Julio Llamazares visitó ayer la capital mudéjar para presentar su obra en un acto que llenó por completo el salón de actos del Museo Provincia, arropado por Alfonso Casas, experto en la Batalla de Teruel, y por Pilar Reyes, directora editorial de Alfaguara, que le acompañó en la presentación. Antes de eso, durante toda la jornada, Julio Llamazares realizó una visita para la prensa madrileña por los campos y trincheras que su padre recorrió hace ahora casi 90 años. Rubielos de la Cérida, Cedrillas, el Museo de la Batalla del Alfambra, en Villarquemado, o Los Pozos de Caudé, entre otros espacios. Es un viaje que ya realizó hace año y medio, mientras escribía El viaje de mi padre, intentando empatizar con aquellos que caminaron sobre la tierra a 20 grados bajo cero y bajo fuego enemigo.
El punto de partida del libro es íntimo y compartido con muchos, como él mismo explicó ayer en el Museo de Teruel: el arrepentimiento de no haber prestado suficiente atención a las historias que su padre le contó en vida. “No solo se trata de escuchar, sino sobre todo de entenderles”, afirmó ayer. Años después, con la distancia y la madurez, Llamazares decide seguir sus pasos, recorrer los mismos caminos y comprobar qué queda de aquellos paisajes de guerra. Lo que encuentra no son solo vestigios bélicos —trincheras, refugios, fosas— sino una parte de la memoria de toda una generación. “Crecí escuchando a mi padre hablar del frío en Calamocha o en las trincheras de Cerro Gordo, y eso que él era leonés y eso no es el trópico”.
Como explicó ayer el escritor en Teruel, ante un salón de actos lleno hasta el punto de haber personas sentadas en el suelo, “este viaje es un homenaje a mi padre pero no una deuda que tuviera con él. Cuando vivía le propuso viajar juntos a Teruel, y mi miró como si le propusiera ir al infierno”.
El recorrido del libro está formado por los fragmentos aislados del mapa de la memoria que su padre le transmitió oralmente, sumados a los de Saturnino, su compadre durante la contienda bélica, que le sobrevivió dos décadas, y otras personas que la vivieron en carnes propias.

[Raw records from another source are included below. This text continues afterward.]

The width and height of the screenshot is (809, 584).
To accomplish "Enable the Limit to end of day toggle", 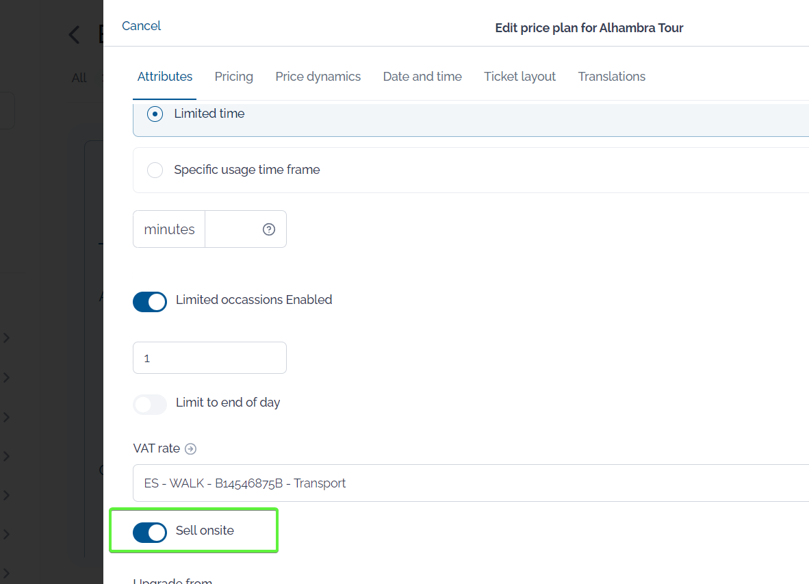I will coord(150,404).
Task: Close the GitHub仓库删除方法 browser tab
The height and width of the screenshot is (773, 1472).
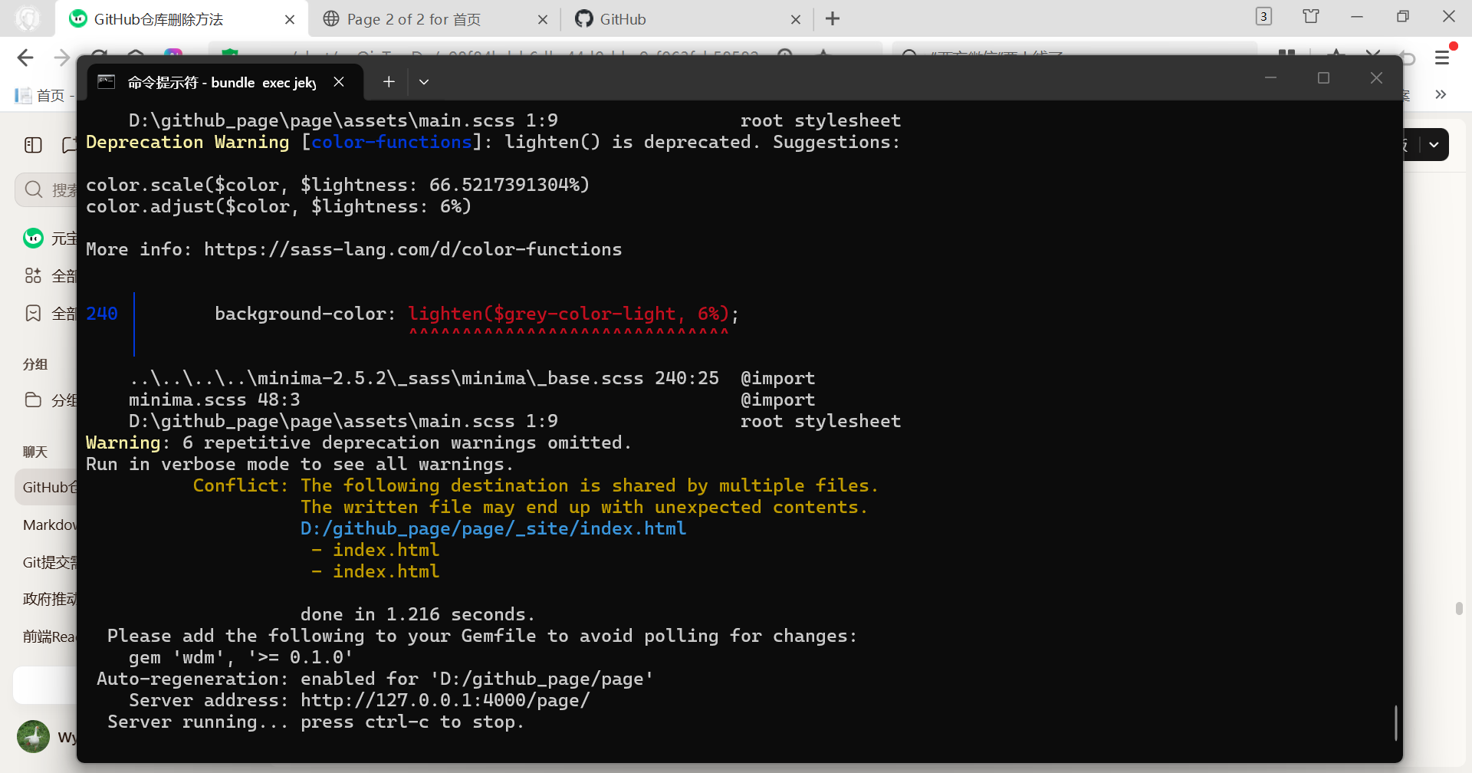Action: click(290, 19)
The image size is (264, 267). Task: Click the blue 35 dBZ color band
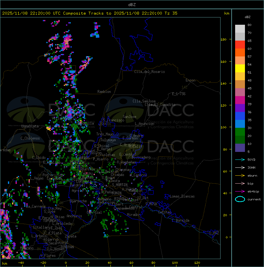(240, 116)
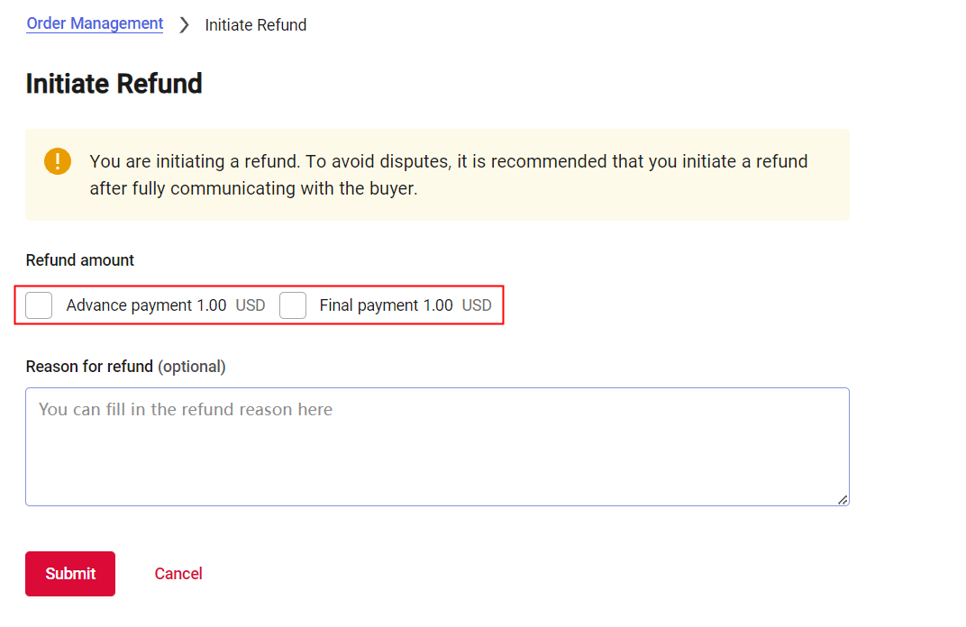Screen dimensions: 966x627
Task: Click the Refund amount section label
Action: pos(79,260)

Los agujeros que quedan entre tesela y tesela se rellenan con imaginación y sentido común. Pero no es un relato historicista el que busca Julio Llamazares.
Teruel, en el centro
Teruel ocupa un lugar esencial en este relato. Allí se libró una de las batallas más cruentas y simbólicas de la contienda, donde el frío llegó a ser tan letal como las balas. Esa dureza contrasta con la quietud de pueblos pequeños, en muchos casos condenados al abandono como Vegamián (León), donde nació Llamazares, o Anielle (Huesca), donde ambientó su célebre La lluvia amarilla, el acta fundacional de la novela de denuncia contra la despoblación, si tal cosa fuera un género. El nexo del autor con Teruel es tal que, en su Catedral, fue la primera y única vez que la policía le ha pedido la documentación. Ayer contó que fue a caer en ella mientras preparaba el libro Las rosas de piedra (Alfaguara, 2008), el día de Santa Emerenciana sin sospechar que era la patrona de Teruel. “De repente aquello se llenó de baturros, y en plena misa un policía no sé que vio en mí pero me pidió la documentación y me preguntó si era periodista”.

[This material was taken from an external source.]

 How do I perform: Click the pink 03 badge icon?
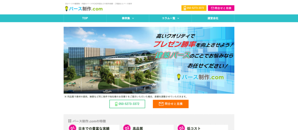(181, 127)
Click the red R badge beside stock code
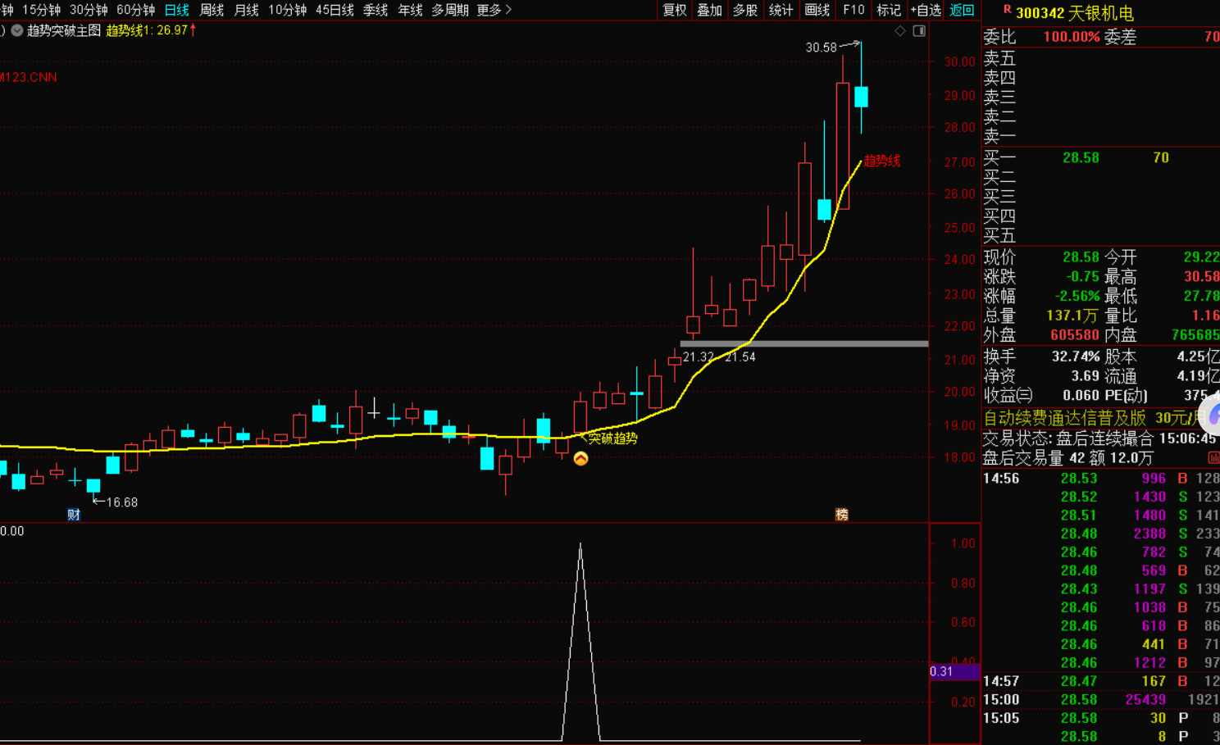Viewport: 1220px width, 745px height. pyautogui.click(x=1007, y=10)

Más allá de la anécdota, la provincia turolense es todo un eje en el libro, y un símbolo doble: el del sufrimiento de la guerra y el de la despoblación que afecta a buena parte de la España interior. Estaciones de tren fantasmas, aldeas medio desiertas o paisajes con el tiempo detenido son un escenario que logra que el desangre demográfico sea un eje a lo largo del libro. Pero junto al lamento aparece también la constatación de la resistencia: inmigrantes que sostienen con su trabajo lo que de otro modo desaparecería, vecinos que se empeñan en mantener viva la memoria local, o guardianes anónimos del pasado más allá de la historiografía oficial.
Julio Llamazares admitió ayer que no es optimista al respecto. Su libro habla de las dos Españas de Machado, pero también de las otras dos Españas: “la creciente, periférica, cada vez más llena, y la decreciente, cada vez más vacía. Cuando la historia coge un rumbo es como un transatlántico, muy difícil de variar”.
La realidad tampoco invita a ser demasiado optimista en la otra dicotomía hispánica. Ni siquiera noventa años después. Llamazares contó en el Museo de Teruel que ayer por la tarde, mientras visitaba Los Pozos de Caudé con un grupo de periodistas y algunos memorialistas, en homenaje a los que combatieron junto o frente a su padre -años después de acabar la guerra supo que uno de sus hermanos había estado en la defensa republicana de Teruel-, un camionero que salía del Polígono La Paz les espetó desde su cabina: “¡Rojos!”
Además de La lluvia amarilla, El viaje de mi padre también conecta con otros títulos de Llamazares, como Las rosas del sur o Primavera extremeña, caracterizados por observar el paisaje como un depósito de memoria y por interrogarse sobre cómo el tiempo y el olvido transforman lo que se es. En el último libro de Llamazares esa mirada es todavía más personal: no se trata solo de contar lo que desaparece, sino de rescatar a su padre a través de su testimonio. A toda una generación, en realidad, a la que su padre representa.
El resultado es un libro que combina la precisión del cronista, la sensibilidad del poeta y la curiosidad del viajero. Una lectura que no se limita a la evocación íntima, sino que abre un diálogo con la historia reciente de España y la realidad de su territorio rural. Llamazares es una de las voces necesarias para entender cómo se intrincan memoria, paisaje y literatura, y El viaje de mi padre es una especie de viaje de redención completado.